_INSTRUCTIONS TO FOLLOW:_
Copy exactly and only the lines running from the one that contains "Instruction: Click '1" to the final line of the data below, without the pictures.

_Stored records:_
********************

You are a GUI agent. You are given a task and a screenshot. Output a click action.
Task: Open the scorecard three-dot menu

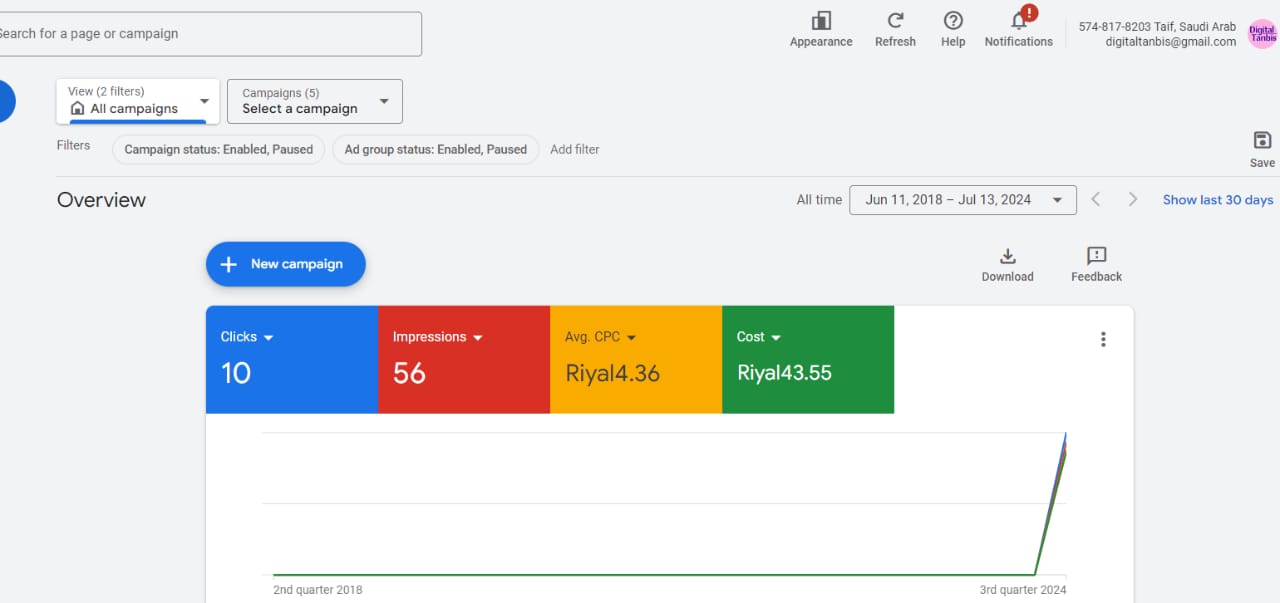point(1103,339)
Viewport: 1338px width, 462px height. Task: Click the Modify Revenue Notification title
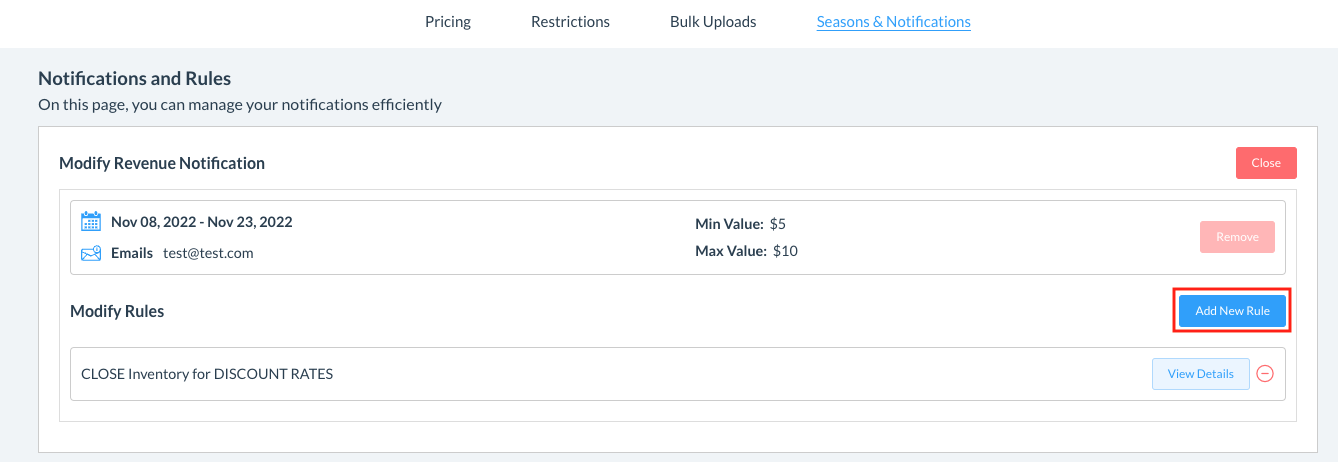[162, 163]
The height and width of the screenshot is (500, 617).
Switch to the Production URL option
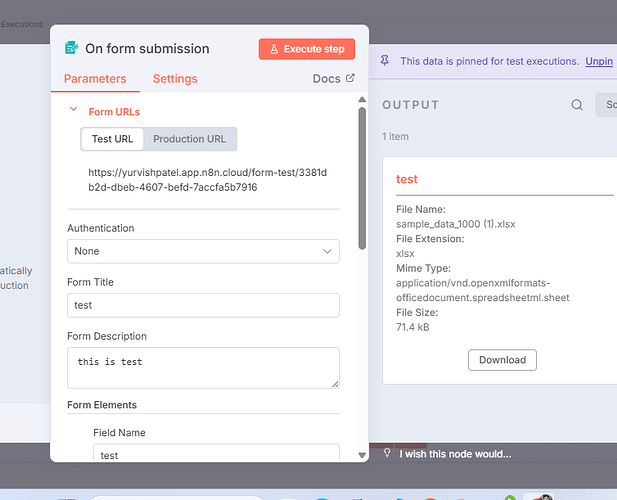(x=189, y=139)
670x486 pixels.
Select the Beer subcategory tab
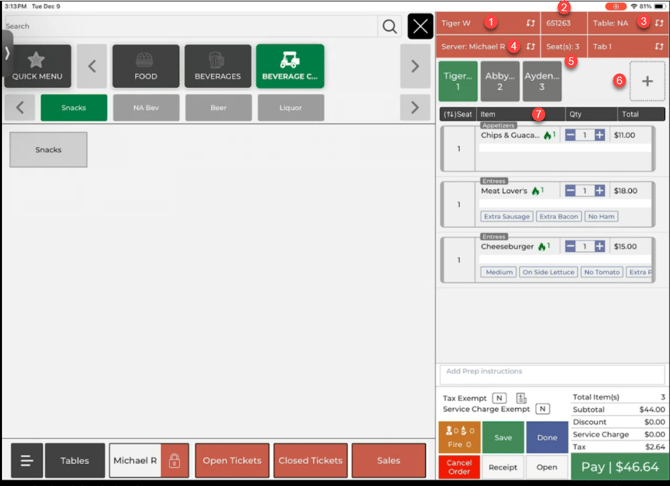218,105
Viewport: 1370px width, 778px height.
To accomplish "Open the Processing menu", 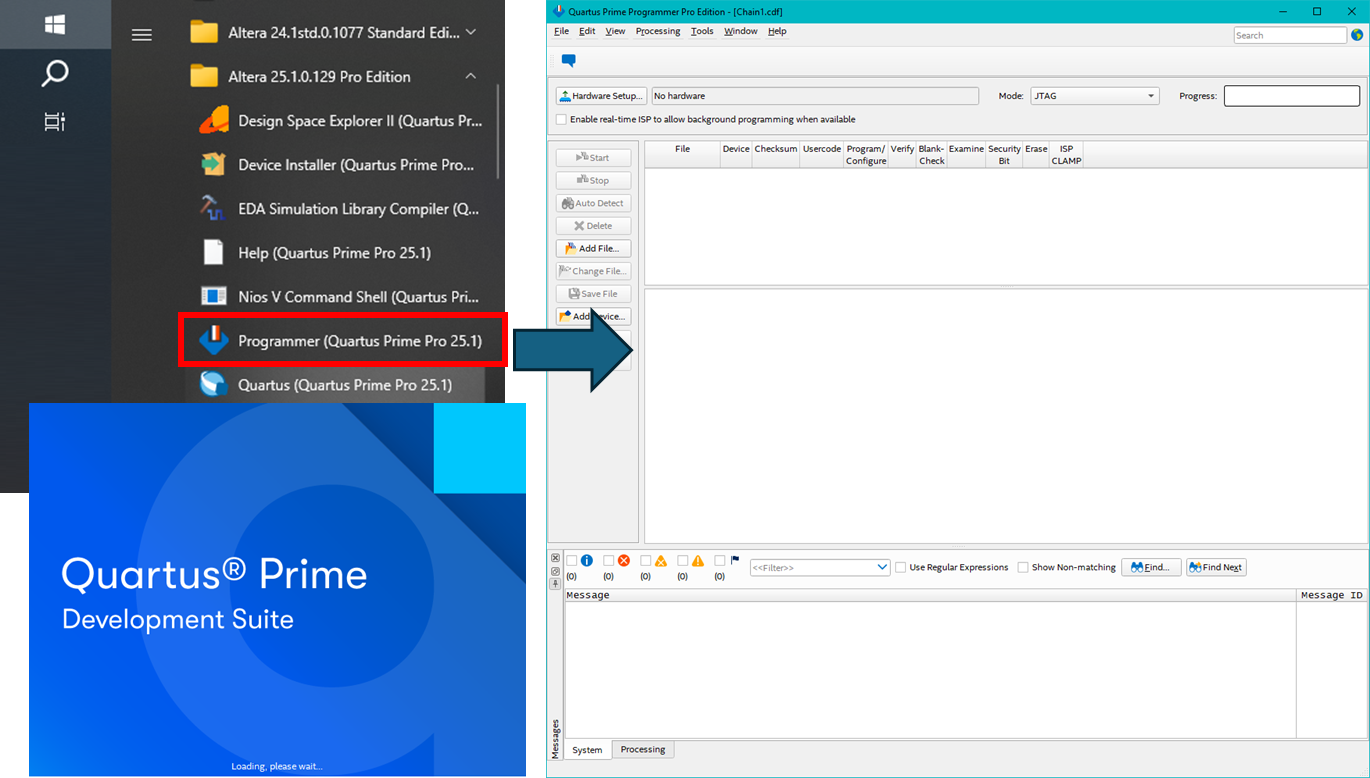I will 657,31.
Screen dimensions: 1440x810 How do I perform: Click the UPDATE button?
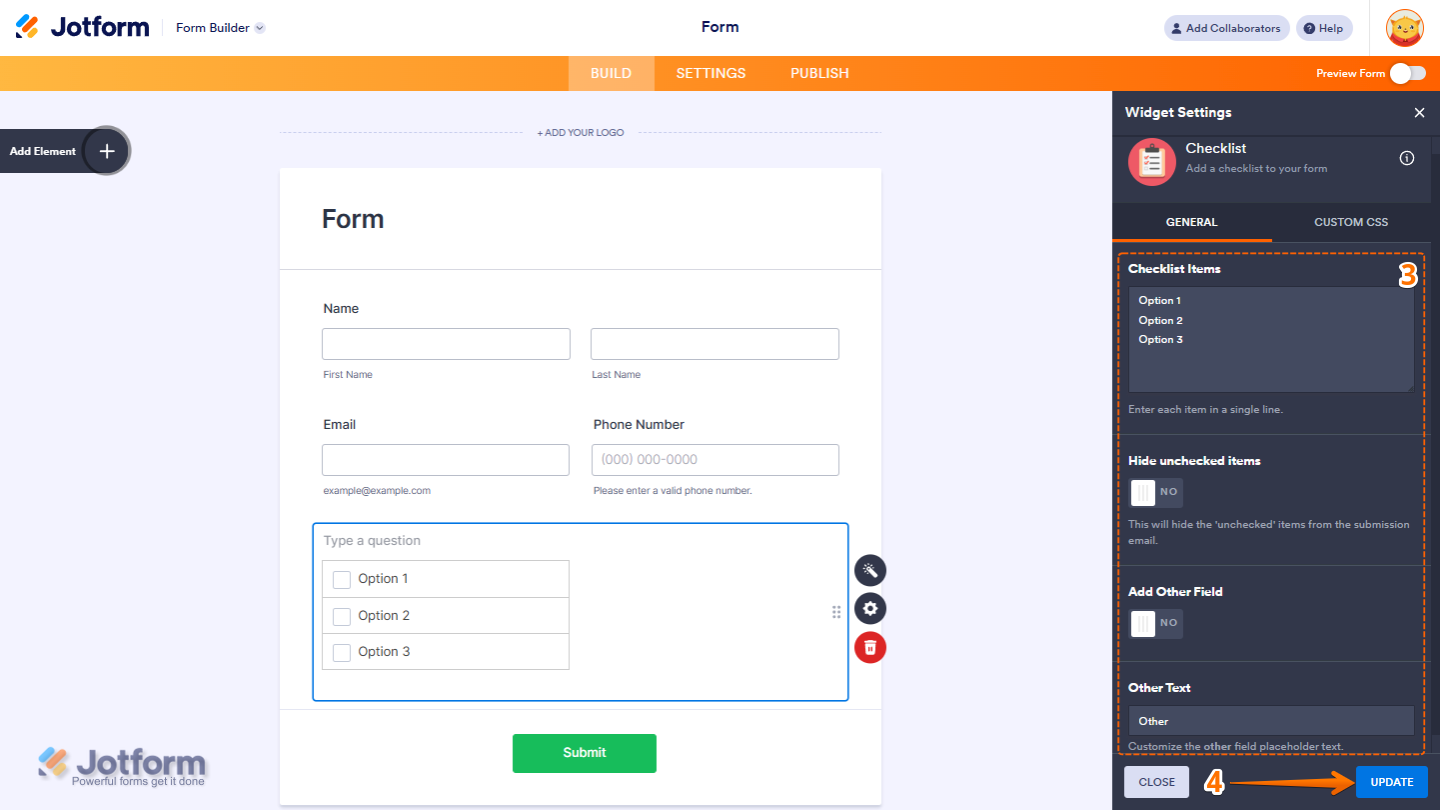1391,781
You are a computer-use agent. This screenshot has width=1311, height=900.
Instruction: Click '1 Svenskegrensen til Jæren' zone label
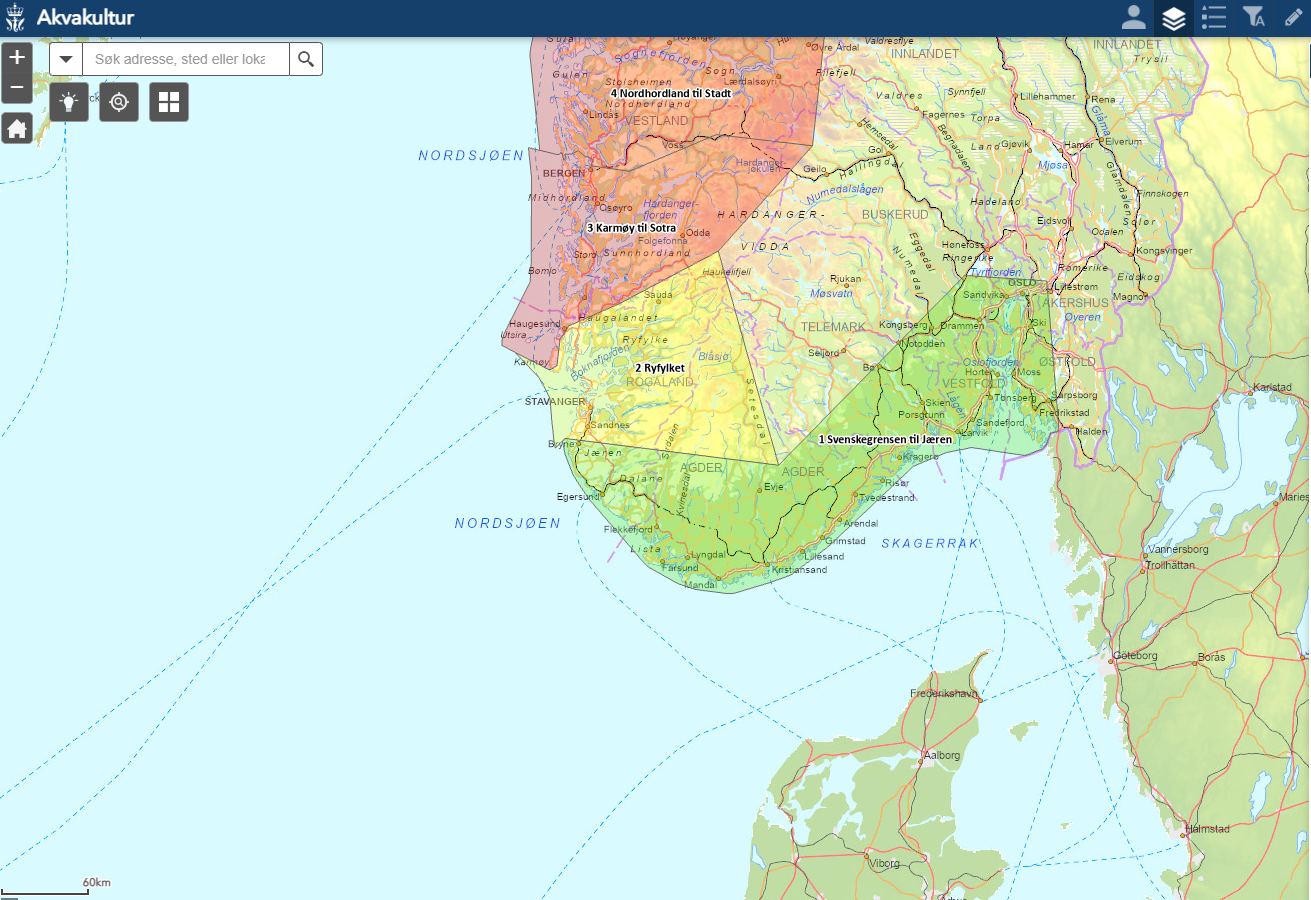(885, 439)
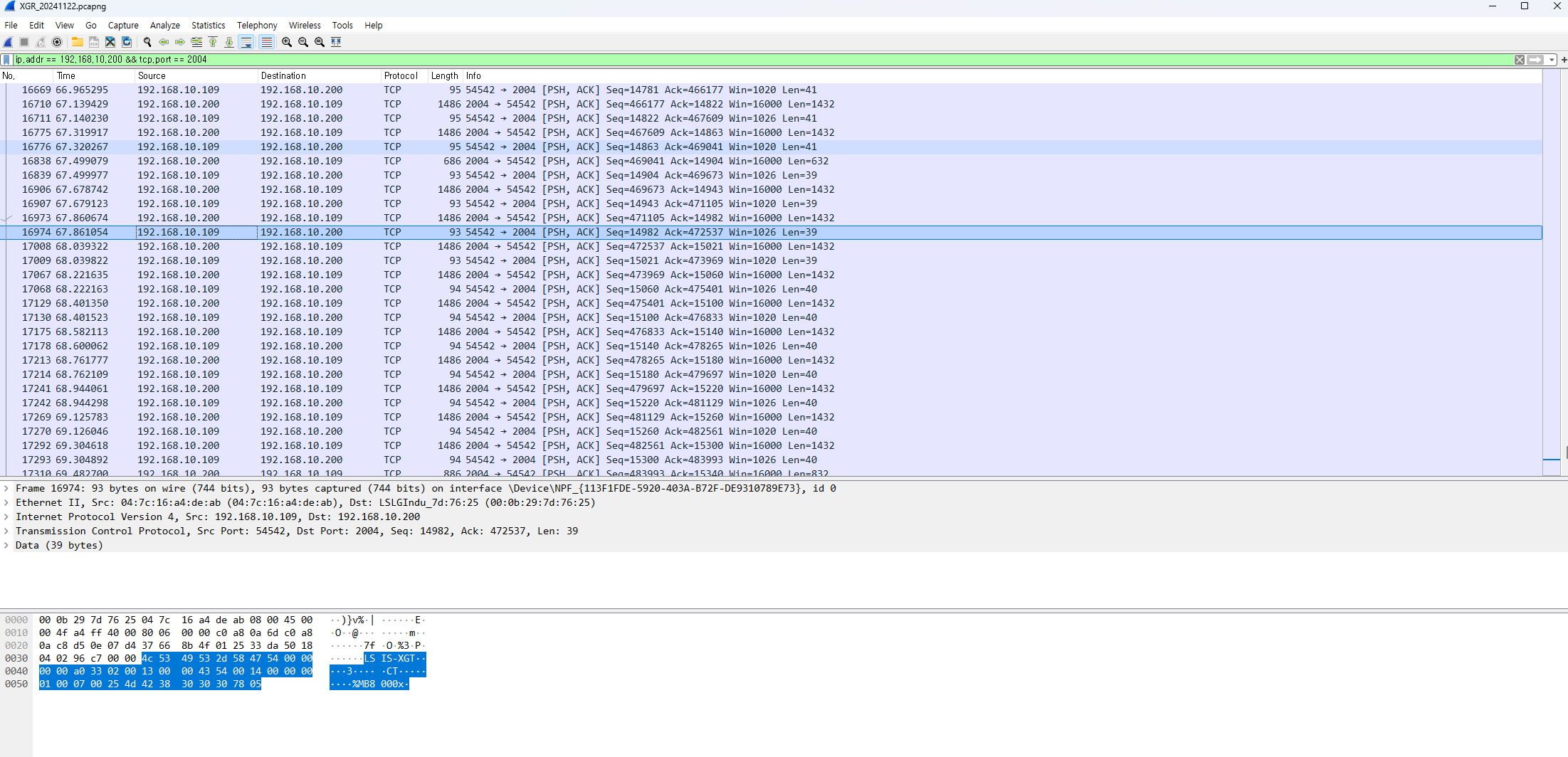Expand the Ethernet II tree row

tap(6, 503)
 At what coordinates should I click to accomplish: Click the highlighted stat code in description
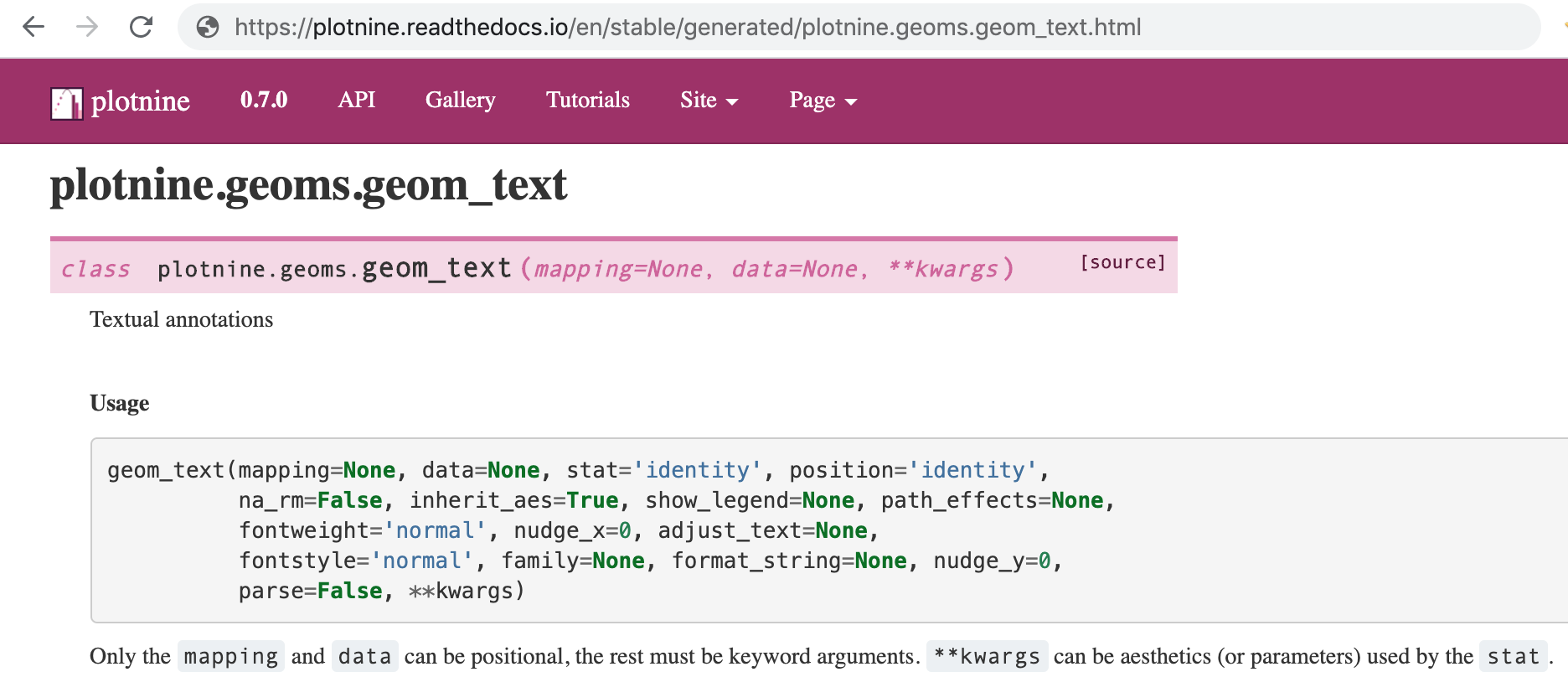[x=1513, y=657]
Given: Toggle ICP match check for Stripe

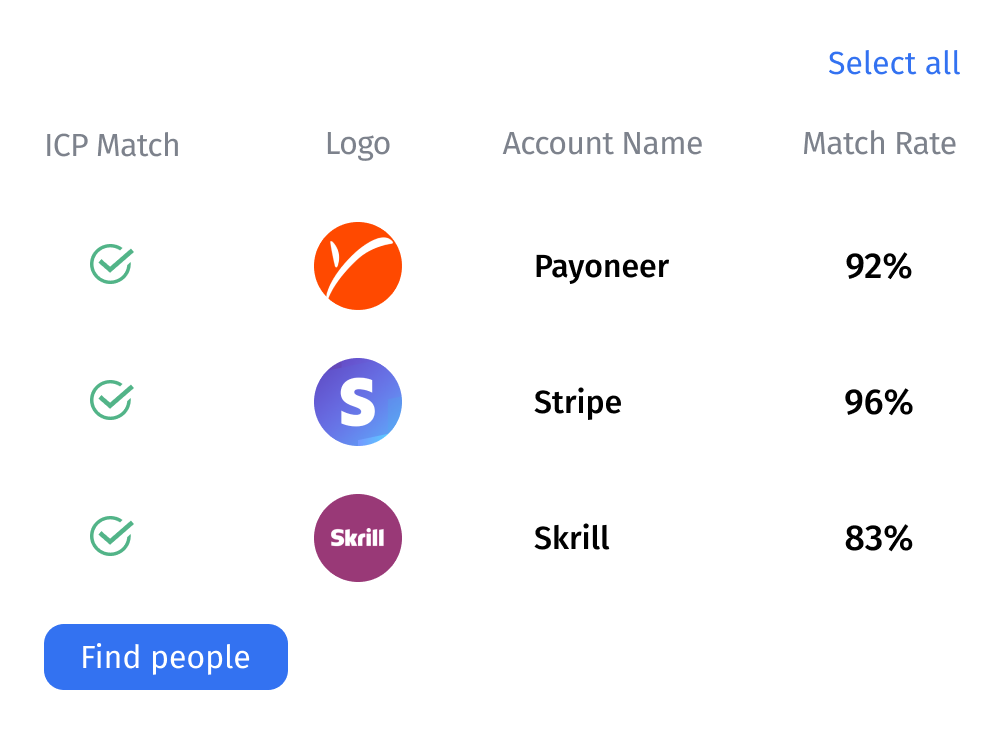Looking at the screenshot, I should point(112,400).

********************

_FINAL ANSWER:_
Instruction: Click '1 Svenskegrensen til Jæren' zone label
(885, 439)
Expand the Ethernet II tree row

tap(6, 503)
 At what coordinates should I click to accomplish: Click the highlighted stat code in description
[x=1513, y=657]
Given: Toggle ICP match check for Stripe

Looking at the screenshot, I should point(112,400).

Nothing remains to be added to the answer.